In this guide, you’ll learn how to automatically OCR PDFs into searchable PDFs using Power Automate and Muhimbi PDF Connector. Using Muhimbi’s OCR technology, text from scanned PDFs is automatically recognized and overlaid into your PDF document. Once completed, you’ll be able to search and copy text in your PDF document.
Steps to OCR your PDF using Power Automate:
- Create a flow in Power Automate
- Define your action
- Create a file
- Publish your workflow
It’s also important to note that this example uses Power Automate to automatically OCR a PDF in SharePoint. However, you can easily OCR PDF files and save them to another destination, like Dropbox, Google Drive, OneDrive, or any platform supported by Power Automate. You can also extend your flow by adding additional automation, such as sending a searchable PDF in an email.
Using PowerAutomate to Convert to PDF
This example takes you through converting an image (.png
) file to PDF and updating it in the MS SharePoint library. From a high-level perspective, the flow looks like what's shown in the image below.
1: Creating a New Flow
Create a new flow and use the When a file is created (properties only) SharePoint Online trigger. Fill out the URL for the site collection and select the relevant SharePoint Site Address, Library Name, and Folder from the dropdown menu.

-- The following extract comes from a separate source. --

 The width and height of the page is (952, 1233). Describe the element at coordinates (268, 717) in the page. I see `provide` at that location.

2: Getting the File Content
Insert MS SharePoint's Get file contentaction and fill it out as shown in the screenshot displayed below. Substitute the Site Address field with a suitable value and the File Identifier field with the output value of the When a file is created (properties only) action.
3. Converting to OCRed PDF
Insert Muhimbi's Convert to OCRed PDF action and fill it out as shown in the screenshot below.

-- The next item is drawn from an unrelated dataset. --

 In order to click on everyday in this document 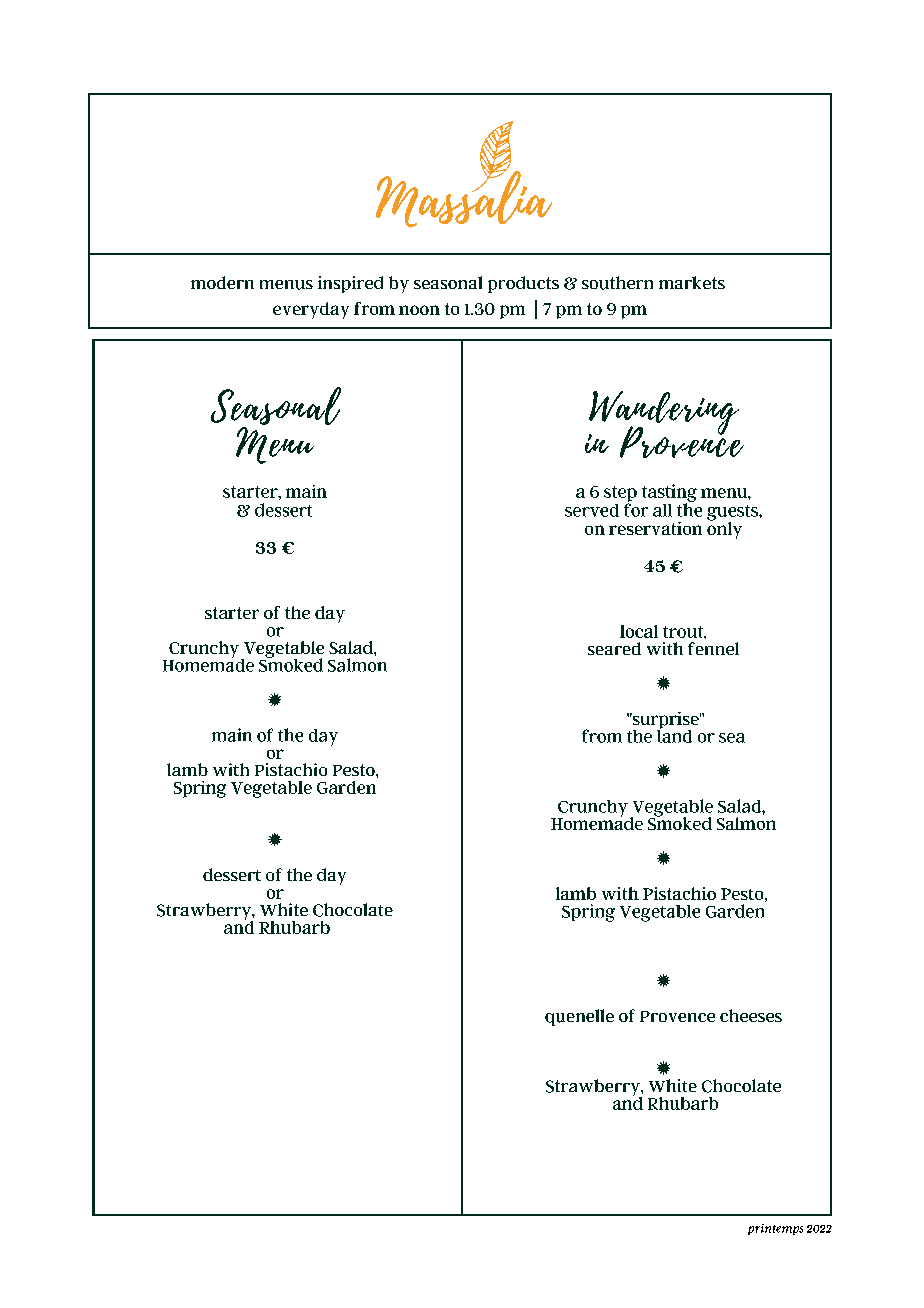, I will do `click(311, 310)`.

- Source file name — Name of the source file, including the extension.
- Source file content — Content of the file to OCR. Select Body, which is the output value of the Get file content action.
- Language — Select the language of the file. This example uses English.
4. Creating a File
Insert an MS SharePoint Create file action and fill it out as shown in the screenshot below. This will write the OCRed PDF back to the document library.
- Site Address — Select the site address of the MS SharePoint library to which the OCRed PDF needs to be written.
- Folder Path — Select the folder of the MS SharePoint library to which the OCRed PDF must be written.
- File Name — This is the name to be given to the new PDF. Select the original file name and add a PDF extension. In this scenario, it's Base file name, which is the output of the Convert to OCRed PDF action. Ensure you add the
.pdf
extension. - File Content — Select Processed file content, which is the output of the Convert to OCRed PDF action.
5. Publishing the Workflow
Publish the workflow and upload a .png
file in the specified document library. After a few seconds, the flow will trigger and the OCRed PDF will be created in your MS SharePoint library.